In the year 1969, F. Lescure presented the first results concerning fluorescein angiography of the ocular fundus in animals. Since this date, angiography has been taught at the National veterinary school in Toulouse (France).

Definition

Fluorescein angiography is a dynamic method to explore the fundus vasculature and tissues.

Materials

The fluorescent dye used is sodium fluorescein injected intra venously. The induction is obtained by a first excitation, the white beam of light of the angiograph machine passing through a blue filter (400-500 A). Actually, the filters of the angiographs are interferencials, very selective, and with a narrow wavelength. The ocular structures impregnated by fluorescein are illuminated by a blue radiation which makes them luminescent. The yellow-green light so induced is observed through a barrier filter which will allow only the rays emitted by the fluorescein to be examined (near 5250 A)

The angiographic apparatus we use has a flash generator, with a rapid regeneration (1 or 2 frames per second), a variable power, from 10 W/sec to 300 W/sec., a wide angle lens (45 ° up to 60 °), two cameras, one for color retinography and the other one, motorized, for the black and white angiography. The apparatus is equiped with a timer, and two interferencial filters of excitation and barrier. The black and white film is a 400 ASA emulsion, which is processed in 800 ASA.

For the retinography, a 50 ASA film is available, the animal fundus being more reflective than the human one.

Performing An Angiography

 Half an hour before the test, the pupils of the animal will be dilated using tropicamide drops. General anaesthesia is useful to obtain a complete motionless of the globe.

 First, a color picture is done, and a second one with a green filter (red free).

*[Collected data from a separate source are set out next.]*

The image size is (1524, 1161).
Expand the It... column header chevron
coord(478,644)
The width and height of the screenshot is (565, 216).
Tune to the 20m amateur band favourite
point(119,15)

 The intravenous injection of fluorescein is done just after having changed the color camera by the black and white one. Each second, we take a picture during 15 seconds, then more slowly when we reach the late venous phases. During all the time, it is necessary to maintain the cornea wet, the lids being maintained open.

 The film is then processed; the pictures on paper are selected and the interpretation is possible.

Results

There are four stages:

 The choroidal phase

 The arterial phase

 The arterio venous phase-capillar phase-

 The venous phase

During this time, it is interesting to make pictures of later phases. Also, we consider the optic nerve head aspects.

The choroidal phase is visible only in the tapetal area; in the non tapetal area, the retinal pigment epithelium (RPE) containing melanin pigments does not allow the visualisation of the underlying choroid. The staining of the choroid can be progressive, the chorio capillaris filling by sectors, so the diffusion of the dye is not immediate.

The retinal phases are

The arterial phase, one or two seconds after the choroid, the arteries of the non tapetal area are first visible. Within 2 or 3 seconds, all the arteries are impregnated, from the papilla until the peripheral retina. The diameter of the vessels is superior to what we can observe by ophthalmoscopy. This phenomenon is due to the staining of the peripheric plasmatic column associated to that of the vascular endothelium.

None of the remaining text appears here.